### ASSIGNMENT
From the line that contains "Task: Select the Height (cm) column header" to the last line of the records below, copy everything exactly, both ends included.

### DATA FOR REVIEW
━━━━━━━━━━━━━━━━

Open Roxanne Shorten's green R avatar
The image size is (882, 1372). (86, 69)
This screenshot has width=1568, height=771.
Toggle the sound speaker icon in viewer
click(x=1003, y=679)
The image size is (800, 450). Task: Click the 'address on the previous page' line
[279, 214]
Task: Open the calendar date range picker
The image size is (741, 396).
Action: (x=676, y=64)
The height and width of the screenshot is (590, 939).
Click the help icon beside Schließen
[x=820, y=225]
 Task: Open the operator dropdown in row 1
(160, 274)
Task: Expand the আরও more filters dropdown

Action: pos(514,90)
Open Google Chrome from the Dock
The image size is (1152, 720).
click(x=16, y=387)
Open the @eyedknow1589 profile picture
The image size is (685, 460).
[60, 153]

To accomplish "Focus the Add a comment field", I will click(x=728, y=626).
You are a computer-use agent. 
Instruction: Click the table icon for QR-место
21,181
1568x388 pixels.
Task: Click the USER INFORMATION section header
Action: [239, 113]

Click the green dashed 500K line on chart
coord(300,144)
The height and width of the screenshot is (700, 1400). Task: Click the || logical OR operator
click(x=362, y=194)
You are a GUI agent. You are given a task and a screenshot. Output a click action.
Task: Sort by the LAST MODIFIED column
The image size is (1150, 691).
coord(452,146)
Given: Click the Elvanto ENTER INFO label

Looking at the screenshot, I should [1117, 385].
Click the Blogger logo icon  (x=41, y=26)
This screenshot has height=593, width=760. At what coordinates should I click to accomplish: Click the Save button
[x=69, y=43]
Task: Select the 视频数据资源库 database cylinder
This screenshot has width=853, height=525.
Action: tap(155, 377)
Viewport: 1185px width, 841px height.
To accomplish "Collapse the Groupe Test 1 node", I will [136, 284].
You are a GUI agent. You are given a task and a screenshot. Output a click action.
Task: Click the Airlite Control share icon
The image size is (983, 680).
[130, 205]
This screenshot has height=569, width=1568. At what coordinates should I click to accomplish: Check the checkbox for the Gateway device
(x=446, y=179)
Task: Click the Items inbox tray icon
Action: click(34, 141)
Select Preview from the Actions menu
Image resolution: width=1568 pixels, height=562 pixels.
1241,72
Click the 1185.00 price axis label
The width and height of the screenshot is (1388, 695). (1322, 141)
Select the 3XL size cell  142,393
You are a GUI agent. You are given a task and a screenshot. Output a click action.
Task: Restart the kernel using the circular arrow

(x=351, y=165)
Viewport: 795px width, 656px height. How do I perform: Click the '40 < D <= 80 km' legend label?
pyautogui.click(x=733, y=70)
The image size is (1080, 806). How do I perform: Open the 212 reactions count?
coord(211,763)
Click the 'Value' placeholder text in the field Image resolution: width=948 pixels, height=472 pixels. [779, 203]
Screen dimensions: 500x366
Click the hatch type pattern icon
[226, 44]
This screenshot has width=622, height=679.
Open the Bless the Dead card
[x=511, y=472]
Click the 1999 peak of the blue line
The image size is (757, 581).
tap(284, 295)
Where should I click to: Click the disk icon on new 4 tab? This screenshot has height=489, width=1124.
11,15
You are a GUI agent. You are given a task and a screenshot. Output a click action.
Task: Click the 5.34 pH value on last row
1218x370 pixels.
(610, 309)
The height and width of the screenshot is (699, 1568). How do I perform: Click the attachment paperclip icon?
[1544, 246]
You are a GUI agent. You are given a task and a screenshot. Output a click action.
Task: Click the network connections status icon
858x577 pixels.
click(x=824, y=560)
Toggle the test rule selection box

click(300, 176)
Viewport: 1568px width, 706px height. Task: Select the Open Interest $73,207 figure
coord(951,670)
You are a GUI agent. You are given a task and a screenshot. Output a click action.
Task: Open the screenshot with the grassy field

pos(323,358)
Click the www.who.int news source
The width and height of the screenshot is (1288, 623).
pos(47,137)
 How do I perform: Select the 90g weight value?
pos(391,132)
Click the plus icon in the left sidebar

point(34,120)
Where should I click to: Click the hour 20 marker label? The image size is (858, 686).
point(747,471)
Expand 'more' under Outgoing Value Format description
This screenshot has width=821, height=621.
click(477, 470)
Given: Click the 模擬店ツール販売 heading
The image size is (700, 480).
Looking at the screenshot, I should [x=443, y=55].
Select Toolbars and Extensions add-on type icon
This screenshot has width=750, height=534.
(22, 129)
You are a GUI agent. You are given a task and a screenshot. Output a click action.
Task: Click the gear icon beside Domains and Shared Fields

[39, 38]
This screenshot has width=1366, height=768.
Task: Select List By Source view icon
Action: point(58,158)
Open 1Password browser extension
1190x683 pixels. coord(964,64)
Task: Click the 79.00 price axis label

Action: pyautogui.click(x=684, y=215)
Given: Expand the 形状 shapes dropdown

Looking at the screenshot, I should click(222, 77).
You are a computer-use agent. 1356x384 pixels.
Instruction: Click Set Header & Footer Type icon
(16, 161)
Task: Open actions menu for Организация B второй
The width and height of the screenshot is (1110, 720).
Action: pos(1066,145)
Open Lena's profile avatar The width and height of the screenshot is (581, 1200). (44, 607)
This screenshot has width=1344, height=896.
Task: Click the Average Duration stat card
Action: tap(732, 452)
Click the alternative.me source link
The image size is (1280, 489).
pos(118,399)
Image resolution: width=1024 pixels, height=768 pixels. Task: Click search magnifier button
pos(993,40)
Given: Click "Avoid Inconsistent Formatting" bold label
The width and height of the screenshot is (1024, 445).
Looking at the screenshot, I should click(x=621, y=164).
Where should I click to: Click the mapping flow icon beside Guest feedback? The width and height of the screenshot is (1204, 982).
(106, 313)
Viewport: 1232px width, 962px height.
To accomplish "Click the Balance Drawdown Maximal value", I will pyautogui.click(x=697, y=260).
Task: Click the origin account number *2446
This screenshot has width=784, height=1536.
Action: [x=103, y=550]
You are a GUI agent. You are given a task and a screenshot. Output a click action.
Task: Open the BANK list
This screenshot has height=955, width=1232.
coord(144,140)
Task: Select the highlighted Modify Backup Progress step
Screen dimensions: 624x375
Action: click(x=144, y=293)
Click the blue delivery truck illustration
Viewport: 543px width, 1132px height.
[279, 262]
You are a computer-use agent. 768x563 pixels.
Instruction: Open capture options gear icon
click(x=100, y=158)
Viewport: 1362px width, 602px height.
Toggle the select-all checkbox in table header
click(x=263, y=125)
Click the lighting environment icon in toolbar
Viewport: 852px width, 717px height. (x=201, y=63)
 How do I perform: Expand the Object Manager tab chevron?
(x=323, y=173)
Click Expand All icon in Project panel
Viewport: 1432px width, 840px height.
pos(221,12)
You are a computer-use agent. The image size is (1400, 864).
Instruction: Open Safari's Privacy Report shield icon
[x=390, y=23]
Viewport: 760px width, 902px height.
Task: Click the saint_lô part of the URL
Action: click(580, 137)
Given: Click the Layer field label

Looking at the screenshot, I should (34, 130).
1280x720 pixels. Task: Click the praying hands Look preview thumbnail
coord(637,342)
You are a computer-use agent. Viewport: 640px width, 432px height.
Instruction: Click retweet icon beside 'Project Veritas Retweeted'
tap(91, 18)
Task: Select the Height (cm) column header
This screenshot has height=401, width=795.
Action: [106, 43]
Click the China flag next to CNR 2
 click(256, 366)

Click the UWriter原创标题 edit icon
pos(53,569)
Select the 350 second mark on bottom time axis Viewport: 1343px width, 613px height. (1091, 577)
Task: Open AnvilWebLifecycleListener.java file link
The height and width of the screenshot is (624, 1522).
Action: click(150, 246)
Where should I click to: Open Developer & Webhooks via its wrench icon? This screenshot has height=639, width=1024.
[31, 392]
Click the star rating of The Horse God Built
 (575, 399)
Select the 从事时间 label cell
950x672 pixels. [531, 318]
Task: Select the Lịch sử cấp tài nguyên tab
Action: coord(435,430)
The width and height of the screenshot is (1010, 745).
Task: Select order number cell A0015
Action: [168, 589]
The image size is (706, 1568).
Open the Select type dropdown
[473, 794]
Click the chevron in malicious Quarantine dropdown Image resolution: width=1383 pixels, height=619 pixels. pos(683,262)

━━━━━━━━━━━━━━━━

### ANSWER
Task: Select the Height (cm) column header
This screenshot has height=401, width=795.
Action: [106, 43]
Click the China flag next to CNR 2
 click(256, 366)

Click the UWriter原创标题 edit icon
pos(53,569)
Select the 350 second mark on bottom time axis Viewport: 1343px width, 613px height. (1091, 577)
Task: Open AnvilWebLifecycleListener.java file link
The height and width of the screenshot is (624, 1522).
Action: click(150, 246)
Where should I click to: Open Developer & Webhooks via its wrench icon? This screenshot has height=639, width=1024.
[31, 392]
Click the star rating of The Horse God Built
 (575, 399)
Select the 从事时间 label cell
950x672 pixels. [531, 318]
Task: Select the Lịch sử cấp tài nguyên tab
Action: coord(435,430)
The width and height of the screenshot is (1010, 745).
Task: Select order number cell A0015
Action: [168, 589]
The image size is (706, 1568).
Open the Select type dropdown
[473, 794]
Click the chevron in malicious Quarantine dropdown Image resolution: width=1383 pixels, height=619 pixels. pos(683,262)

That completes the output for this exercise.